Nur Lieb‘ und Tanz, von Arbeit frei,
Umsonst der beste Wein, umsonst – juchei!
Das war so schön, das war famos,
Doch jetzt ist’s aus, s’geht wieder los.
Ade Vakanz und Sonnenschein,
Wir fahr’n wieder in die Grube ein.
Fahren wir ein?

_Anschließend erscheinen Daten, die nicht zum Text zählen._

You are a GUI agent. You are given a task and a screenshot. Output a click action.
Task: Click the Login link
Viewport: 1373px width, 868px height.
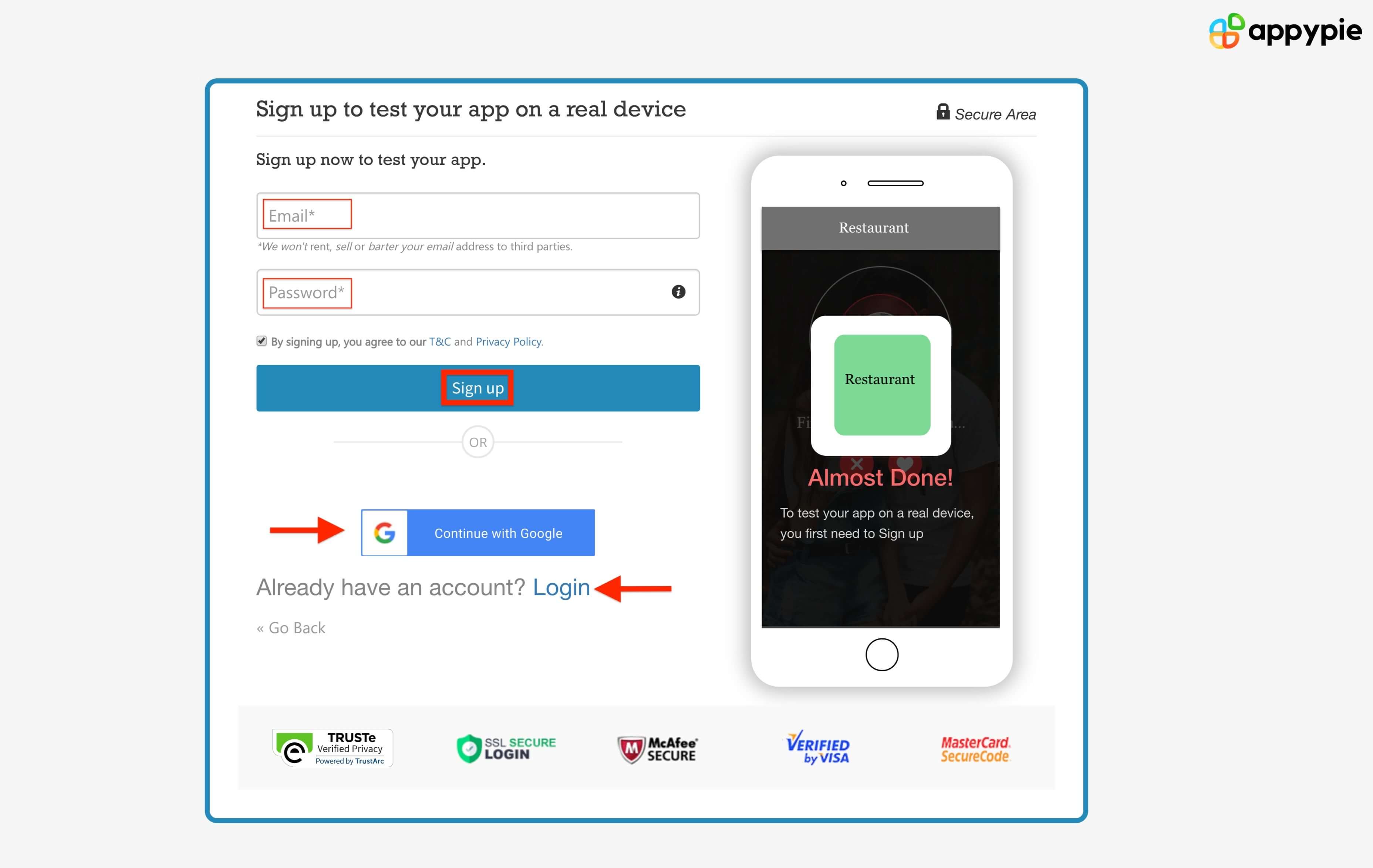[561, 587]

Ja oder nein?
Das wird das Ende vom Lied wohl sein,
Den Obersteiger erst befragt,
Wir tun nur, was er uns sagt.
MARTIN
So sollt‘ man leben das ganze Jahr,
So wie’s die letzen Tag‘ jetzt war.
In freier Lust, kein Rackerei,
Das macht den Bergmann froh – juchhei!
Wie warm weht nicht der Sonne Schein
Dem Knappen tief ins Herz hinein?
Möcht‘ gern die Sonne immer seh’n –
Glaubt mir, das könnte wohl gescheh’n.
Statt tagelang in Bergesluft,
Hier oben froh in Gottes Lust
Beim Zitherklang sein Mädel dreh’n –
Glaubt mir, das könnte wohl gescheh’n.
Der Bergmann liebt das Wandern,
Und fehlt es ihm an Geld,
Von einem Werk zum andern
Braucht ihn die ganze Welt.
Und wenn er da ein Lieb‘ verlässt,
So hält ihn dort ein schön’res Fest.
CHOR
Ja, das wär‘ ein Leben,
Schöner könnt’s nicht sein.
Doch an Geld fehlt’s eben,
Fahr’n wir wieder ein.
MARTIN
Ich hab‘ kein Passion,
Was hab’n wir denn davon?
Fahr’n wir ein, fahr’n wir aus,
Schaut denn was für uns heraus?
Fahr’n wir aus, fahr’n wir ein,
Wird’s für uns nie anders sein.
Fahr’n wir hin, fahren wir her,
Uns’re Taschen bleiben leer –
Wir lassen uns nicht länger scher’n,
Wir woll’n auch leben wie die Herrn!
CHOR
Wir woll’n auch leben wie die Herrn!
MARTIN
D’rum mein‘ ich, d’rum sag‘ ich,
Und bleibe fest dabei,
Von mir aus, fahr‘, wer will zur Schicht,
Der Obersteiger, der fährt nicht.
Ich sage da drinnen
den Herrn von der Kanzlei –
Weniger Arbeit und mehr Lohn,
Wie wir’s erreichen, weiss ich schon.
CHOR
Weniger Arbeit und mehr Lohn,
MARTIN
Wie wir’s erreichen, weiss ich schon.
CHOR
Wenn es geht, so wird’s getan,
Aber sprich, wie fängst du’s an?
MARTIN
Wenn der Bergmann, der vom Leder,
Sich sein Liebchen setzt auf’s Knie,
Sagt er keck zu ihm: Entweder
Küsse gleich mich oder nie.
Denn beim Lieben und beim Küssen
Rasch zu sein, ist Bergmann’s Art.
Kann der Steiger doch nie wissen,
Ob er heimkehrt von der Fahrt.
Hast du, Schatz, für den Bergmann Platz?
Einen Platz der Liebe wohl im Herzen?
Sagt sie nein, wird sie spröde sein?
Was sagt der Bergmann da?
CHOR
Was sagt er da?
MARTIN
Lass’n wir’s steh’n, lass’n wir’s steh’n,
Dann wird die G’schicht bald anders geh’n.
CHOR
Lass’n wir’s steh’n, lass’n wir’s steh’n,
MARTIN
Wenn der Bergmann von der Feder,
Der nie sah ein Grubenlicht,
Müsst‘ hantier’n, wie von uns jeder
Mit dem hammer in der Schicht.
Wenn er müd‘ vom Bohr’n und Schlagen,
Wieder dann zu Tage fährt,
Möchten wir ihn spöttisch fragen:
Was ist uns’re Arbeit wert?
Doch wohl mehr, als ihr gabt bisher,
Wollt ihr nun die Arbeit höher lohnen?
Sagt er: Nein, fällt mir gar nicht ein,
Was sagt der Bergmann da?
CHOR
Was sagt er da?
MARTIN/CHOR
Lassen wir’s steh’n.
MARTIN
Nun, ihr habt mich wohl verstanden?
CHOR
Ja ja, wir verstanden dich.
MARTIN
Und ihr macht mich nicht zu Schanden?
CHOR
Nein, nein, was auch kommt, zähl‘ auf mich!
MARTIN
Fahr’n wir ein?
CHOR
Nein, nein.
MARTIN
Fahr’n wir aus?
CHOR
Schaut nichts heraus.
Fahr’n wir ein, fahr‘ wir aus,
Schaut nie was für uns heraus,
Wir lassen uns nicht länger scheer’n,
Wir woll’n auch leben wie die Herrn!